How has institutionalized racism shaped health care?
Modern health care has a long and troubling history of institutionalized racism. In the Tuskegee syphilis experiment (1932-1972), for example, doctors from the US Public Health Service intentionally withheld treatment from Black men farmers for 40 years—leading to severe health problems for study subjects (eg, blindness, mental illness, and death) and their children.5 In another example, James Marion Sims—credited as the “father of modern gynecology” and a former president of the American Medical Association—achieved his success by conducting research on enslaved Black women without anesthesia.6 The legacy of institutionalized racism continues to shape health care and health outcomes and has led multiple professional associations and organizations to finally commit to action.7
Can practices like mine engage patients in conversations to develop a better, shared understanding of racism and racial equity?
Absolutely. Clinicians can use a series of open, respectful, and thoughtful questions to open up honest, meaningful conversations with patients about racism. For example, consider asking this question during all routine physicals—“Many of my patients experience racism in their health care. Are there any experiences you would like to share with me?”. Your clinical practice could also convene patients and community members to discuss racism, health care, and ways to advance racial and health equity. These are helpful ways to build patient and community trust in your practice.
Quiz Ref IDTo chart a course forward on racial equity, it's important to know where you are. This STEP starts by discussing a basic question as a practice—what does our data tell us about racial health disparities among our patients?
It is important to routinely collect and analyze patient and practice performance data by race and/or ethnicity.
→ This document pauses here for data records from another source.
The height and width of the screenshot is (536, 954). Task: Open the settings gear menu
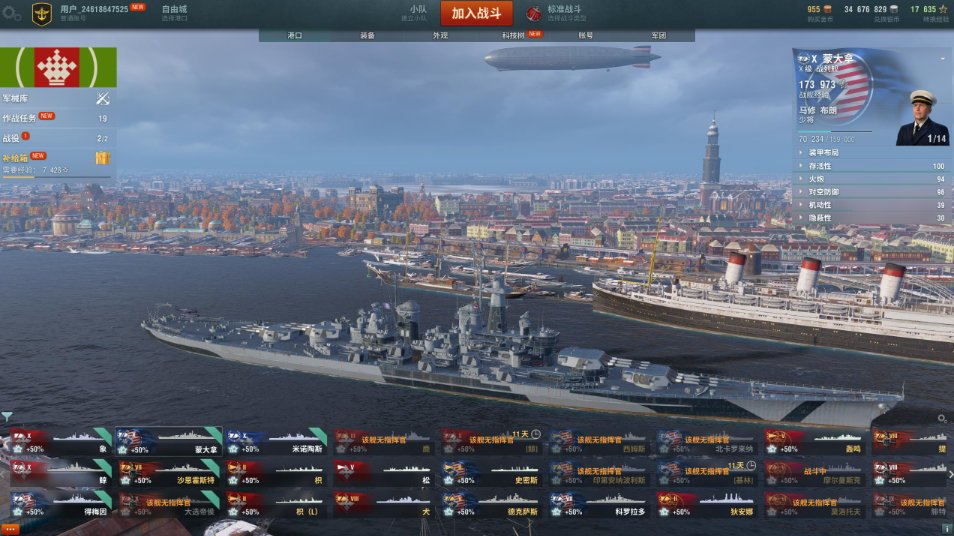[x=11, y=13]
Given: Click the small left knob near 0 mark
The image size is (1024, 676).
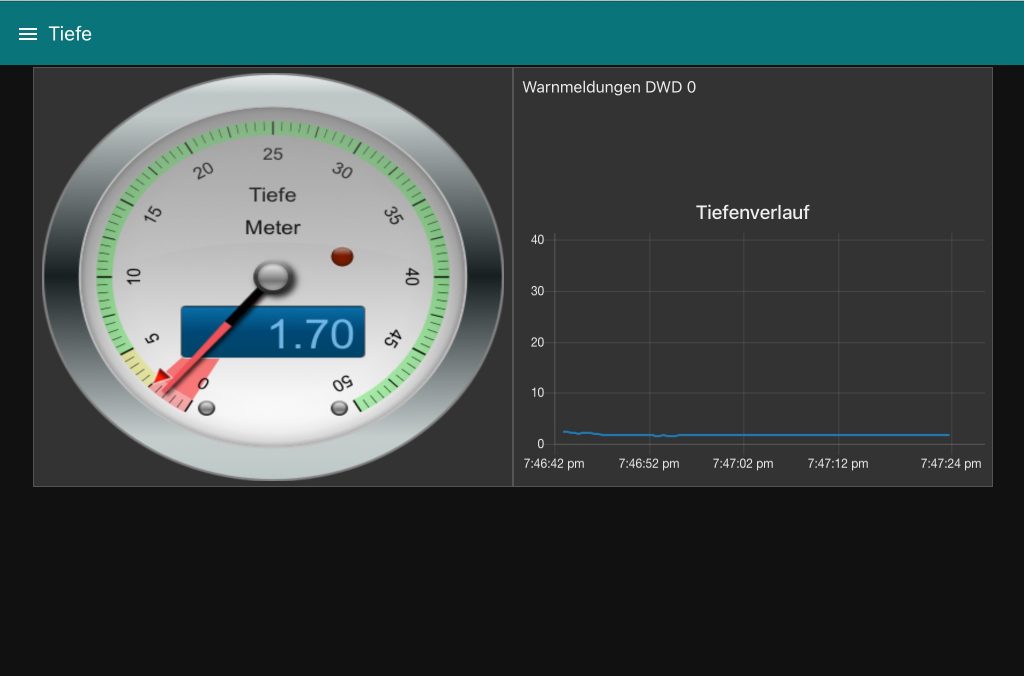Looking at the screenshot, I should coord(207,408).
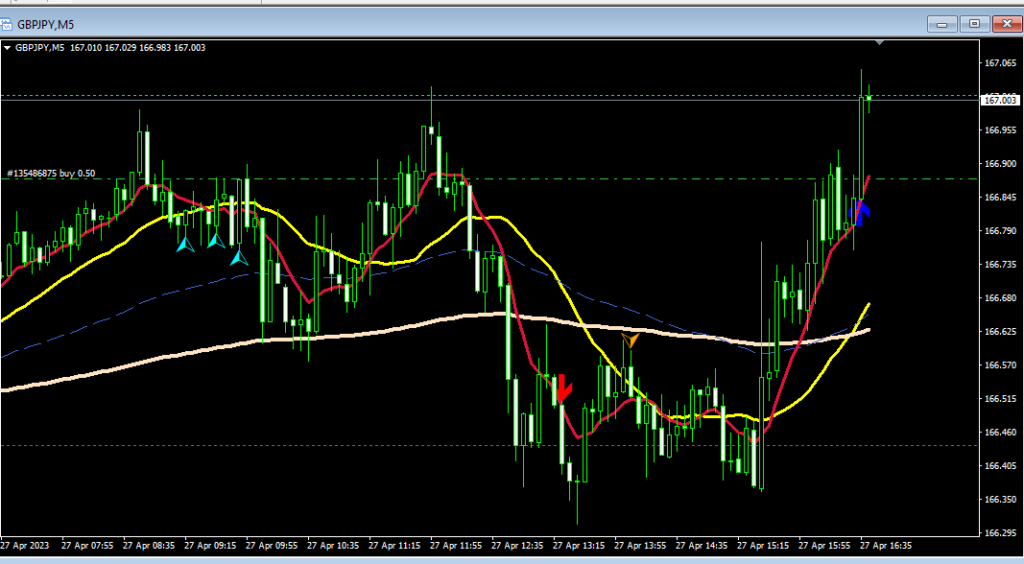
Task: Click the 166.625 level on price scale
Action: [1000, 332]
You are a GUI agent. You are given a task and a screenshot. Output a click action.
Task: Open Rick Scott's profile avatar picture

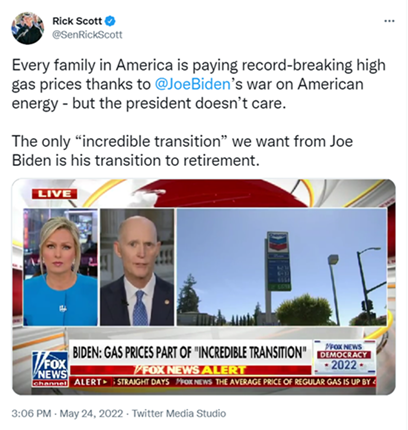tap(28, 28)
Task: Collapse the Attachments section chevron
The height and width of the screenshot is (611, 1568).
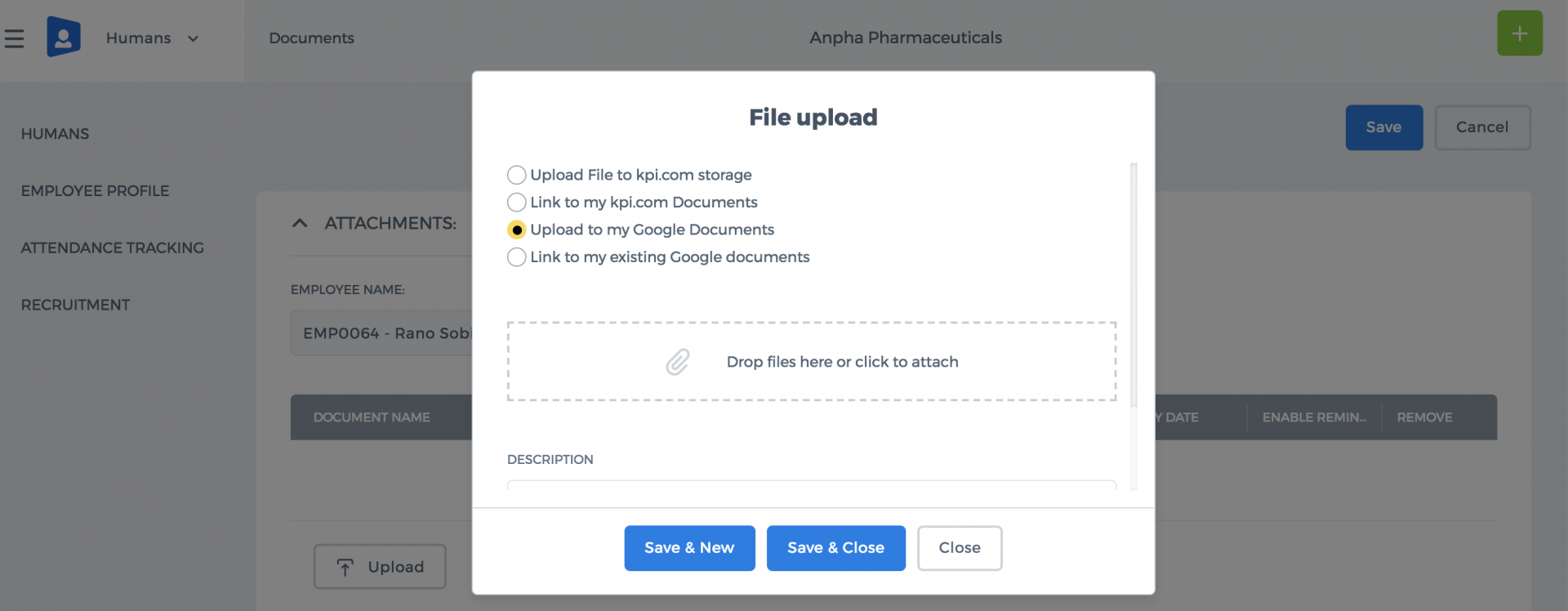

The COVID-19 pandemic has revealed that many clinics and health care institutions, as well as state and federal governments, fail to consistently capture race and ethnicity demographic information on patients. The omission of data on race is just one way that structural racism manifests in health care. Support patient self-recording of race and ethnicity data through the use of patient-facing tools online and/or at the point of service in your practice.8
My practice is already inundated with data. How do we focus?
Clinical and administrative leaders in your practice should focus on a few actionable measures to identify and target racial health disparities. Here's how:
Identify 2-3 measures that are meaningful to you, your team, and your practice based on current patient care-related priorities, like improving diabetes management, COVID-19 testing, annual wellness visits, hypertension management, or flu shots.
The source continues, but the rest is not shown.